Gary”—my half brother—“does. He says that nine times in ten he is right. And the one time left over might be Coyote’s fault, too, it’s just that he didn’t leave enough evidence to pin it on him.”
Adam hugged me. “Okay, okay.” He sighed, and there was enough guilt in his sigh that I was pretty sure he didn’t ascribe to my perspective.
He rubbed my arms lightly. “You’re getting goose bumps.” He released me and stood up. “You need to get dressed, tell me all about what you noticed at Elizaveta’s house—”
“Dead people,” I told him.
“—besides dead people,” he continued smoothly. “And then you need to go shower and rest.”
I sighed. “Nope.” Because as the ache of the return to my human self subsided, I realized that a nap was not in my near future. “After my debriefing, I need to shower and head to work. No rest for the wicked.”
He started to say something, then put his hands up in the air. “Okay. But I’ll bring pizza home for dinner.”
Today was my turn to cook.
“Deal,” I said.
He helped me to my feet and I let him. My hands felt clumsy and I was off-balance and had to lean on him to drag on my jeans. My hair smelled horrid—or at least smelled more horrid than the rest of me did. And I kept getting a whiff of Robert. I didn’t want to think about, let alone smell like, Elizaveta’s grandson. I pulled my hair back from my face and rebraided it. It didn’t help much, but at least it wasn’t brushing against my skin every time I moved.

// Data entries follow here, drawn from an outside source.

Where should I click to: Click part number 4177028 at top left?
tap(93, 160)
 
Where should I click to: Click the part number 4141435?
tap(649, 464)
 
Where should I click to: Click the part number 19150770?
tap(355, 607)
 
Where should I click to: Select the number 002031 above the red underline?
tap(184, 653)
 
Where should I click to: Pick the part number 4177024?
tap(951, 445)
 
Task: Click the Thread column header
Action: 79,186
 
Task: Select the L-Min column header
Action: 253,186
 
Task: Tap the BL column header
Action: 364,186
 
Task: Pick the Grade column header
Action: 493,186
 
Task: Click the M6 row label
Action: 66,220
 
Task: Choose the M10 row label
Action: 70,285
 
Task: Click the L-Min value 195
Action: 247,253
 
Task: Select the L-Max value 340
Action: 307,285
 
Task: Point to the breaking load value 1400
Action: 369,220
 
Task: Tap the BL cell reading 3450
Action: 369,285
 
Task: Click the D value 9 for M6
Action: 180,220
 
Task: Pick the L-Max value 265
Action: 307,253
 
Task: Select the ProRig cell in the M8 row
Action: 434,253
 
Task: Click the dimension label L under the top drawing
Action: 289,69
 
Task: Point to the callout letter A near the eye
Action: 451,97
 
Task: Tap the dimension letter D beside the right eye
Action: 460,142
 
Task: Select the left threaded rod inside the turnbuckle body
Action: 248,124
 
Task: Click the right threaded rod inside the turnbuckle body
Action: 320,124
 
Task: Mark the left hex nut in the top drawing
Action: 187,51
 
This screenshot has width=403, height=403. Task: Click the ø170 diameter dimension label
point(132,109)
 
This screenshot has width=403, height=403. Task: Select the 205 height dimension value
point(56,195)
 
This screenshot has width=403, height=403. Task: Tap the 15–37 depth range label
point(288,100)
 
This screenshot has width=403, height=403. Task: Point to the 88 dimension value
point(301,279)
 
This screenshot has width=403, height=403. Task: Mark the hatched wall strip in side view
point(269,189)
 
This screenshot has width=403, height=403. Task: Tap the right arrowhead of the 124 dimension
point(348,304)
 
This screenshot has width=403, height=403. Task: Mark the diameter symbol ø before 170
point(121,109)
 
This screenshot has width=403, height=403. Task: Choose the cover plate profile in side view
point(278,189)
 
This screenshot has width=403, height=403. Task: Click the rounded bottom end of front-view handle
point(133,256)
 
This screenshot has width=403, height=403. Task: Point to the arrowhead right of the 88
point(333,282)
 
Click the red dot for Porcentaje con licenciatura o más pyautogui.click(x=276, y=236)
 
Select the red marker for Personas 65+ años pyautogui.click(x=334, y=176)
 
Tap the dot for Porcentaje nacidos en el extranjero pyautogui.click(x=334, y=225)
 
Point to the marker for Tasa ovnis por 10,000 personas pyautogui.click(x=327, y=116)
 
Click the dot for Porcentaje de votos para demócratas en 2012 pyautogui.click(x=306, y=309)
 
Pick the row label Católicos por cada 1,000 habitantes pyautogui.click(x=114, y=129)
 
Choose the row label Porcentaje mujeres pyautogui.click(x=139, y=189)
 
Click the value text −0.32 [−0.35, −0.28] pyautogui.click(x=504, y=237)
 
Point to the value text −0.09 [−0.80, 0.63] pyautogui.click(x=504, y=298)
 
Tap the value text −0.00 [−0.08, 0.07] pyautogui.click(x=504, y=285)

He watched me get dressed with what some people might think was solely an appreciative eye. They just didn’t share a mate bond with Adam. My husband gave the lie to that old adage that men have only one idea in their heads at a time and usually that one thing was sex.
Part of him was cataloging my bruises. Part of him was noticing how wobbly I was. Part of him was worrying about things he couldn’t change. And part of him was thinking about sex.
I gave that part of him a wiggle of my hips, and he laughed.
“Hey,” he said. “No fair teasing when you know if you made it to horizontal, you’d be asleep before I got to first base.”
I stuck my tongue out at him.
“Careful,” he warned. “Or someone will take you up on your offer.” Then, with a quick, rueful smile, he switched gears. “So what did you find at Elizaveta’s?”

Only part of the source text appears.